▽
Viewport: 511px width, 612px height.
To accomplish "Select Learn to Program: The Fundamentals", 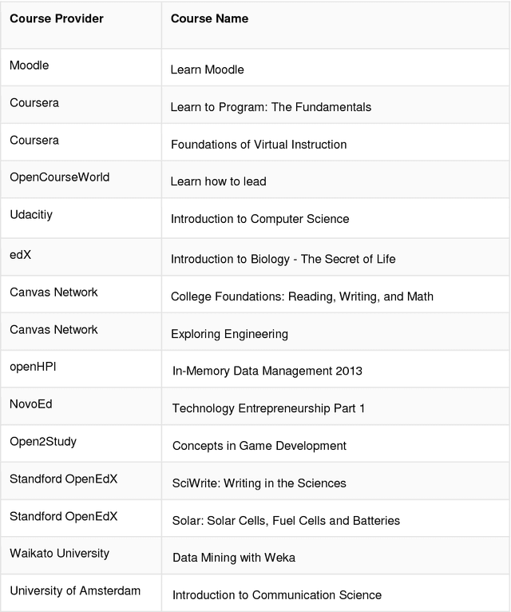I will coord(271,107).

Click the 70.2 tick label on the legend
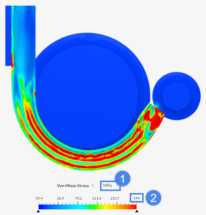point(78,198)
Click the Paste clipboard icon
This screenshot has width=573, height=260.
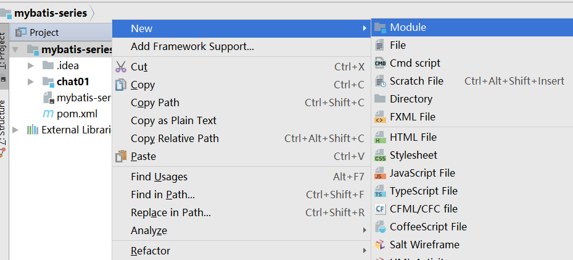coord(121,156)
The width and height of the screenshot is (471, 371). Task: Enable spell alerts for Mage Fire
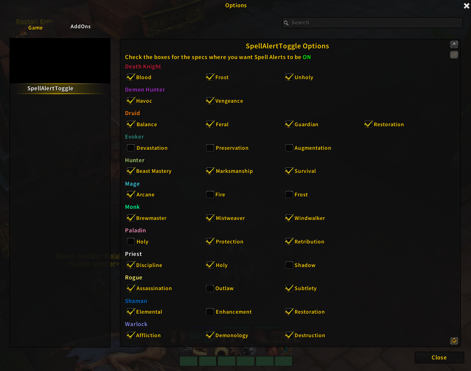point(210,195)
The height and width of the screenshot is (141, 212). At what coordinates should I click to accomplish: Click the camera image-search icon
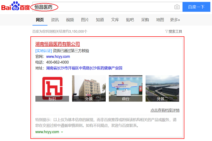(177, 7)
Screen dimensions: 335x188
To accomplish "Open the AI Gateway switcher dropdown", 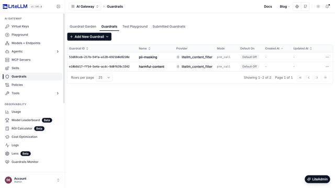I will (x=85, y=7).
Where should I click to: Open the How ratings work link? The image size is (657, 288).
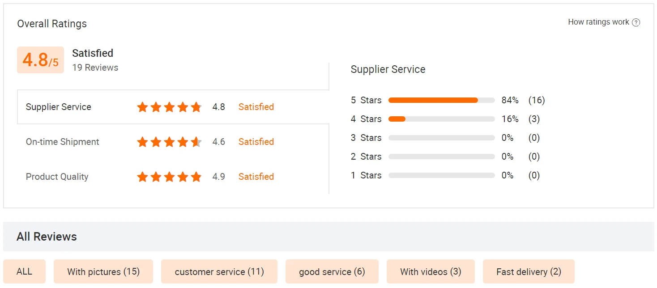(598, 22)
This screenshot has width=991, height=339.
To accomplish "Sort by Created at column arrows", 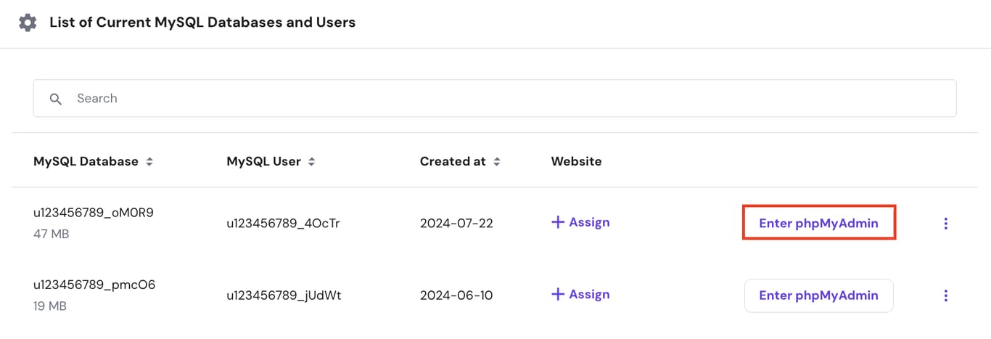I will pyautogui.click(x=497, y=162).
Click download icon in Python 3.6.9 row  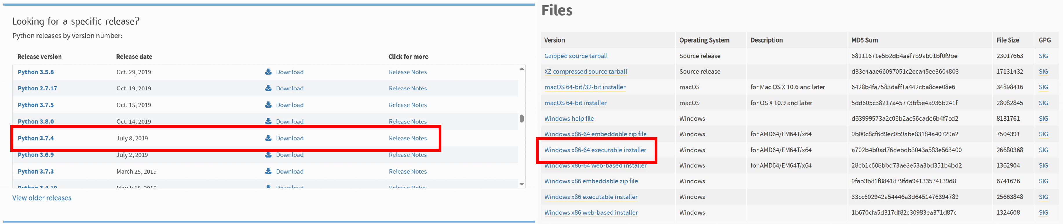(268, 155)
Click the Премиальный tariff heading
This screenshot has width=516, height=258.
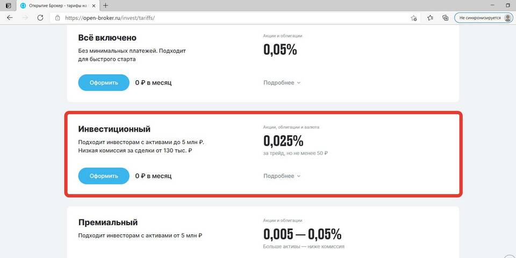tap(108, 222)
△
From the line with "Click the Премиальный tariff heading" to the last line above, restate each line word for word, but skip the pictures.

_Result below_:
Click the Премиальный tariff heading
This screenshot has width=516, height=258.
tap(108, 222)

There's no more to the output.